Prompt:
Please find all lines containing "screenshot" in the listing below and copy them.

Records for the task:

######

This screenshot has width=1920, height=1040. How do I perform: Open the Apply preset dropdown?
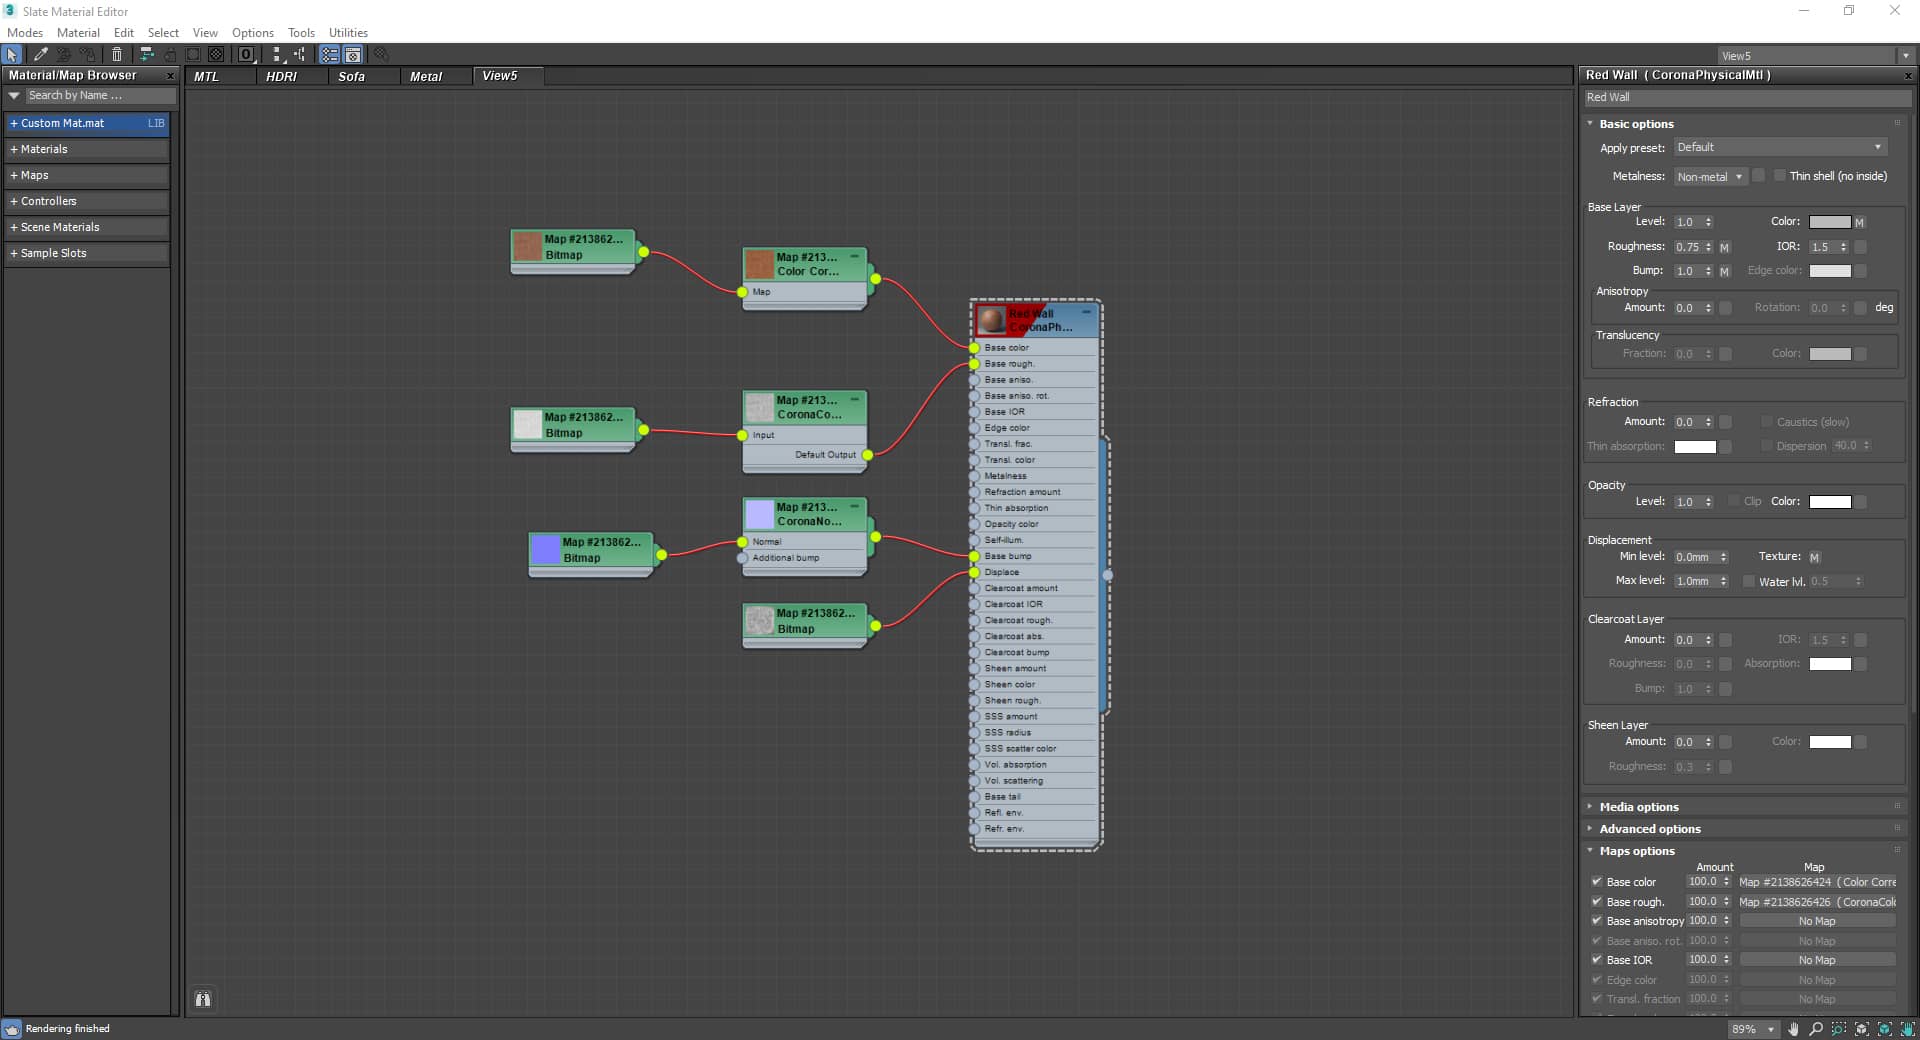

######

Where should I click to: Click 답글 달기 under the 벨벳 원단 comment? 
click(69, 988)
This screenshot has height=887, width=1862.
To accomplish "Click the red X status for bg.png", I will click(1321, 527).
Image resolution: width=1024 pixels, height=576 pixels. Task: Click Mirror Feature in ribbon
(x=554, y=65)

######

Exercise response:
This screenshot has width=1920, height=1040. How do I perform: Open the Apply preset dropdown?
This screenshot has height=887, width=1862.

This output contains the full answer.